Downloading code and data from GitHub

Data and code required to replicate our workflows are available on GitHub. If you are familiar with Git, simply clone this repository on your local machine to get started. If you are not familiar, click on the Code dropdown in the upper-right hand corner of the landing page here (just left of the About section), and you can download the full repository as a zip file.

Important: we house code and data associated with both case studies presented in this manuscript in the GitHub repository referenced above. Everything you need for this case study (estimating trends in merchantable volume in Washington County, Maine) can be found in the vol/ directory.

Source code is located in vol/src/
FIA data are downloaded from FIA’s public server by getFIA.R. These data will be stored in the vol/data/ directory once downloaded. You only need to download once, as data will be saved on disk.
Results (i.e., population estimates and plot-level summaries) generated by source code are stored in volume/results/
To run: source in the following order (1) getFIA.R, (2) pltSummaries.R, (3) fitModel.R, and (4) annualPanels.R.

Installing dependencies

The analyses detailed herein are conducted using the R programming language, and hence require a working installation of R (version 4.0.0 or newer). You can find instructions and tutorials for installing R here. In addition to base R, the following add-on packages are required: rFIA, dplyr, tidyr, brms, stringr, and here. These packages (and their respective dependencies) can be installed with:

# Install dependencies
install.packages(c("rFIA", "dplyr", "tidyr", "brms","stringr", "here"))

# Load packages
library(rFIA)
library(dplyr)
library(tidyr)
library(brms)
library(stringr)
library(here)

Downloading FIA data

Next, we must download an appropriate subset of the FIA Database from the FIA DataMart. The easiest way to accomplish this is using the getFIA() function from the rFIA R package. In the code that follows, we download the subset of the FIA Database for Maine, and save these data to a local directory on our computer (your-project-directory/vol/data/FIA/):

# Download/save FIA data for Maine (ME)
rFIA::getFIA(states = c('ME'),
             dir = here::here('vol/data/FIA/'),
             load = FALSE)

Loading FIA data into R

Before we can use rFIA’s estimator functions (e.g., volume()), we must first use readFIA() to load our FIA data into R, or alternatively, set up a “remote” FIA data object.

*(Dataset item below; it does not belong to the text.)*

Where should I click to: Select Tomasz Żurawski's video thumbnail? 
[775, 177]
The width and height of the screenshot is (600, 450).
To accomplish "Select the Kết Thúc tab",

This “remote” option is particularly useful when our area(s) of interest span multiple states, as it allows rFIA’s estimator functions to split FIA data into small chunks and process each individually, thereby allowing us to work with large amounts of FIA data without overloading our computer’s RAM.

As we are only working with a single state here, we elect to read FIA data into memory immediately by specifying inMemory=TRUE (default) in the call to readFIA():

db <- rFIA::readFIA(dir = here::here('volume/data/FIA'),
                    inMemory = TRUE)

where dir references the directory where we have saved the FIA data we downloaded with getFIA() (example above).

FIA data summary

In order to fit our model, we must first compile a dataset that details (1) assignment of plot locations in stratum and (2) merchantable wood volume observed at each plot visit.

Extracting survey design information

We begin by extracting survey design information for the most recent “current volume” inventory in Maine using the getDesignInfo() function from rFIA. The resulting data object (wgts) contains stratum weights (i.e., proportion of estimation unit represented by each stratum), estimation unit areas (i.e., total area of target populations), and plot-stratum assignments (i.e., which plots belong to which strata).

wgts <- rFIA::getDesignInfo(db,
                            type = 'VOL',
                            mostRecent = TRUE)

Now that we know which plot locations have been included in the most recent “current volume” inventory (including both forested and non-forested plots), we will generate a list of all visits to these plots since the onset of the annual FIA inventory (i.e., since 1999):

plt.visits <- db$PLOT %>%
  # Replicate the unique plot ID (`pltID`) from rFIA
  dplyr::mutate(pltID = paste(UNITCD, STATECD,
                              COUNTYCD, PLOT,
                              sep = '_')) %>%
  # Select plots from inventory of interest
  dplyr::filter(pltID %in% wgts$pltID) %>%
  # Drop any visits pre-1999
  dplyr::filter(MEASYEAR >= 1999) %>%
  # Only retain ID columns
  dplyr::select(pltID, YEAR = MEASYEAR)

Next, we “expand” our dataset containing plot-stratum assignments (wgts) by joining on our list of visits made to these plots (plt.visits). Each row in wgts represents a single plot location, while each row in plt.visits represents a single visit to a plot location. Hence, joining plt.visits onto wgts (via a left join) will effectively duplicate stratum-assignments associated with plot locations for all plot visits, and the resulting data object (mod.dat) will form the “backbone” of the dataset that we will feed to our model, i.e., we simply need to add a response variable and predictors.

mod.dat <- wgts %>%
  # Drop YEAR from `wgts`, as it represents reporting years,
  # as opposed to measurement years of plots, which is
  # represented as YEAR in `plt.visits'
  dplyr::select(-YEAR) %>%
  # Expand `wgts` to include all visits to each plot location
  dplyr::left_join(plt.visits, by = 'pltID')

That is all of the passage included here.